▸ Task goal
Find how many lines of the records hold the string "button" and reply with only that total.

▸ Data supplied
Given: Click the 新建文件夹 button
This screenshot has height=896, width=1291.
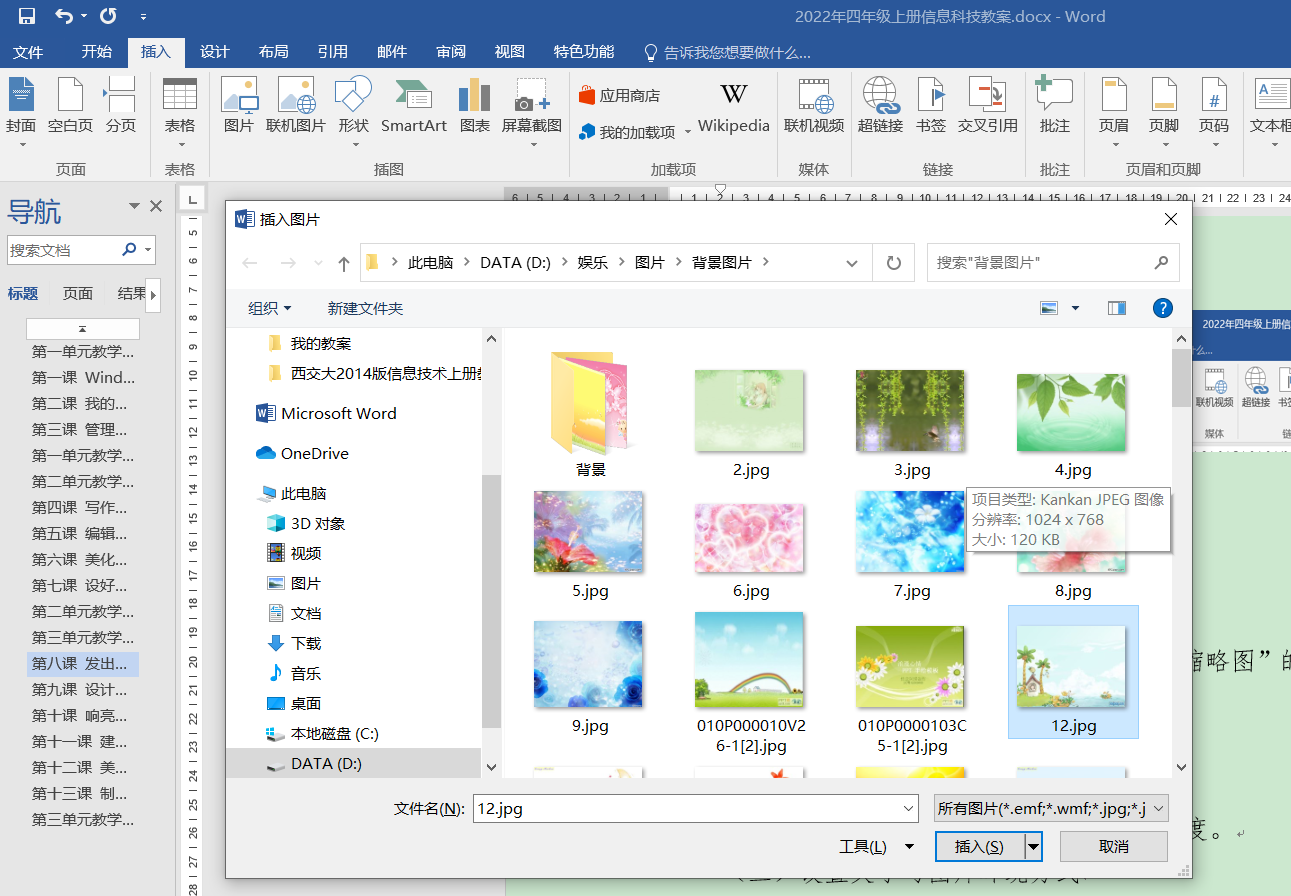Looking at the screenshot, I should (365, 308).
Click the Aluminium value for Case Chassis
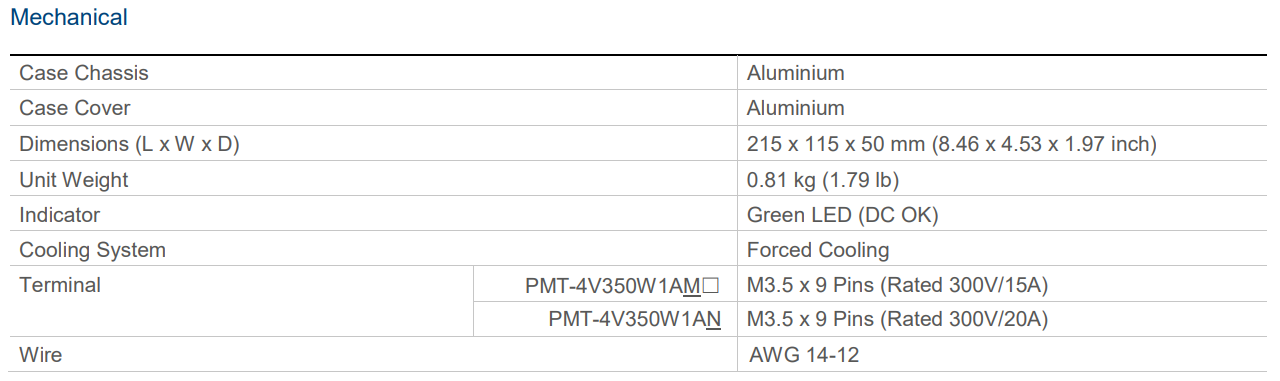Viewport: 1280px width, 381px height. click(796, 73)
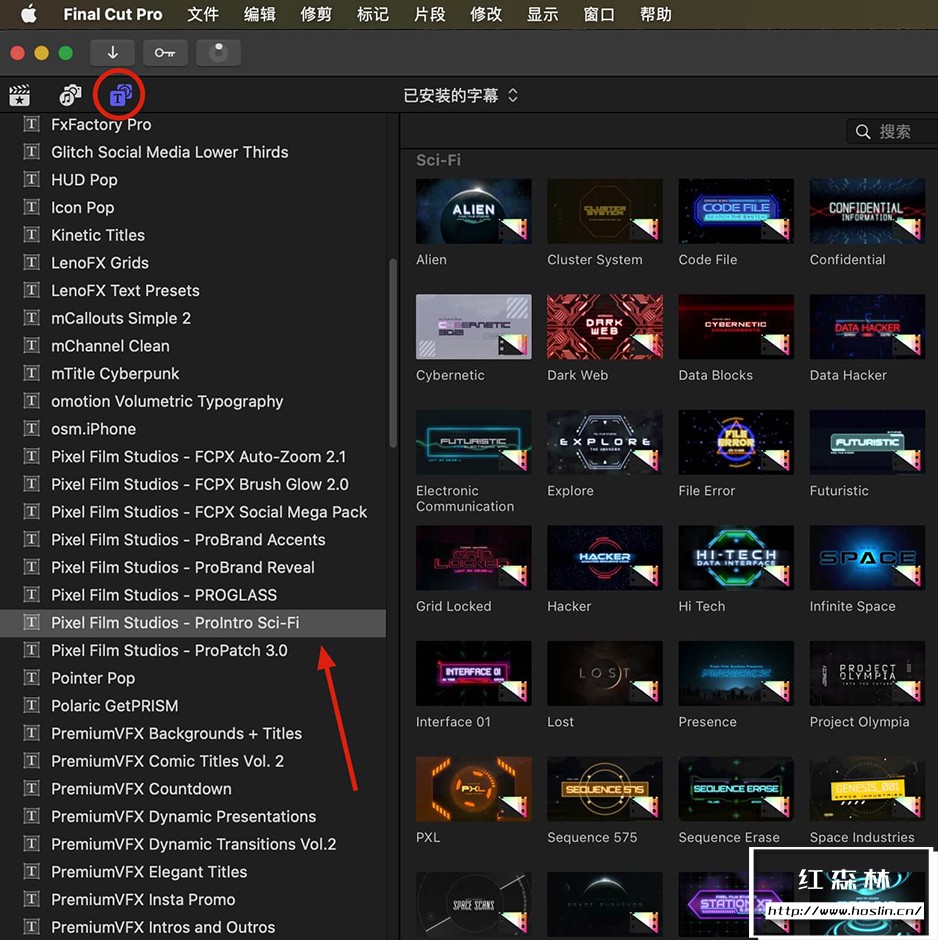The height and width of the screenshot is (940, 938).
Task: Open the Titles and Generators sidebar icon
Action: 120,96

...

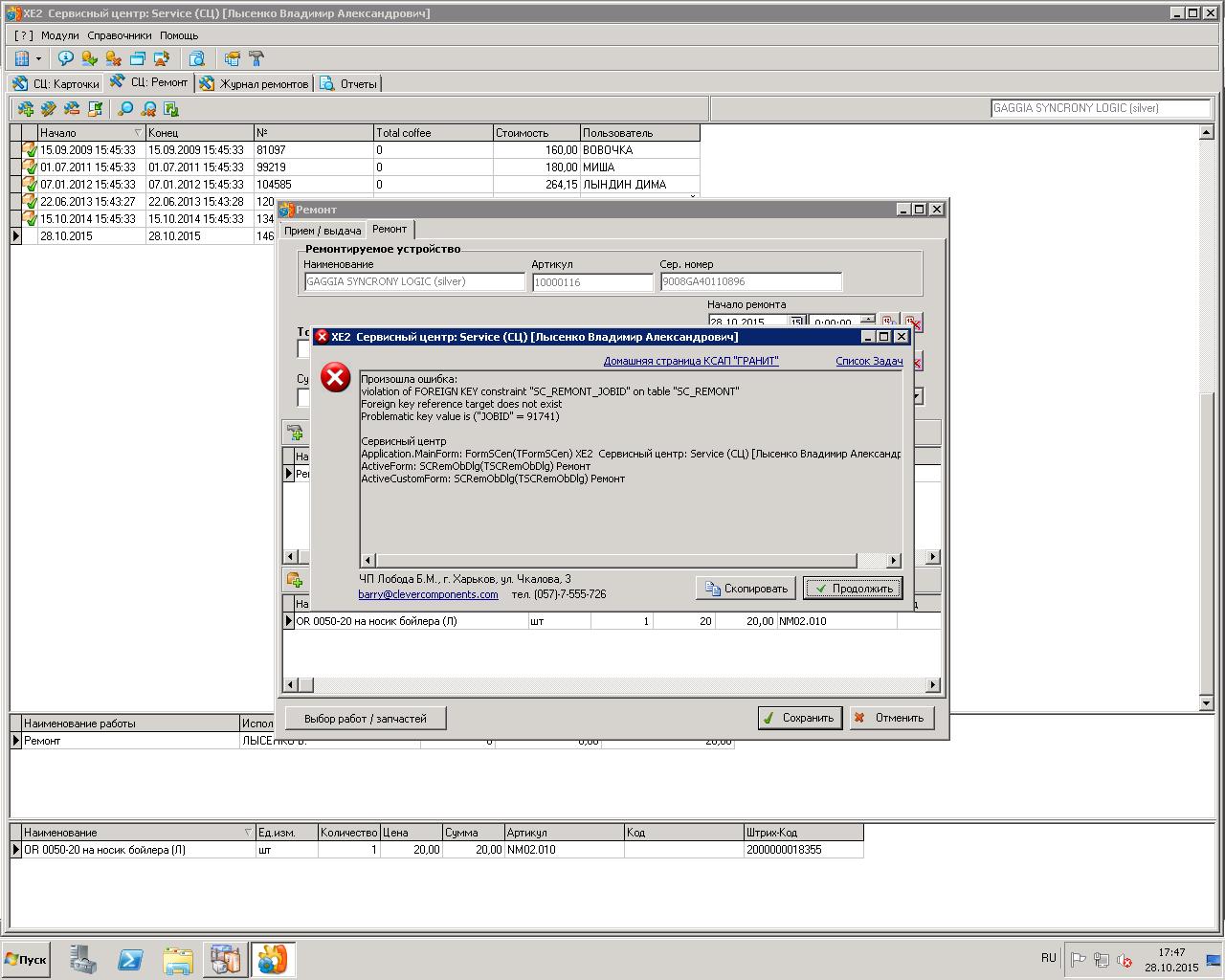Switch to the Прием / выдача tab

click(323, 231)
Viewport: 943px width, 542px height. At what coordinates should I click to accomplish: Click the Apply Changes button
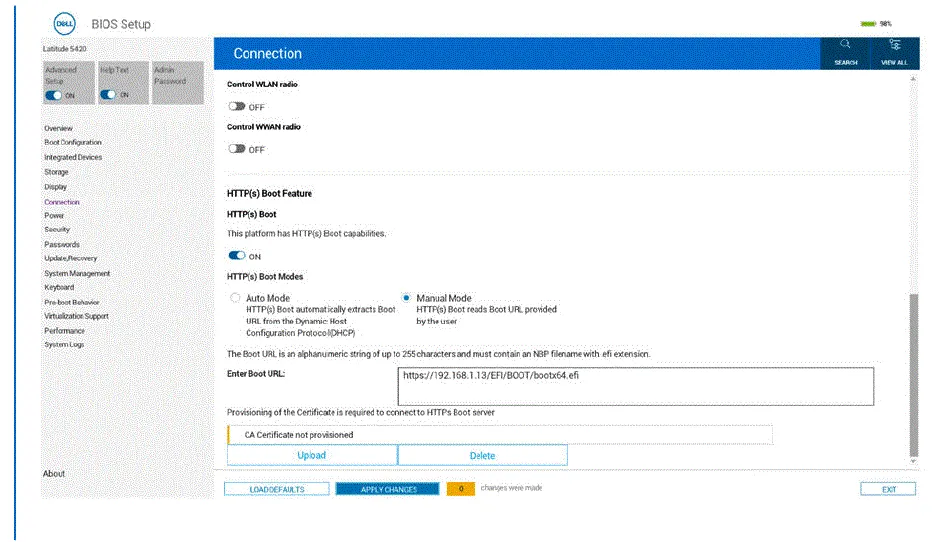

...

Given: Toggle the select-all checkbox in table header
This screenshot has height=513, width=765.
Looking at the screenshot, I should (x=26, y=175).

▸ Answer section
2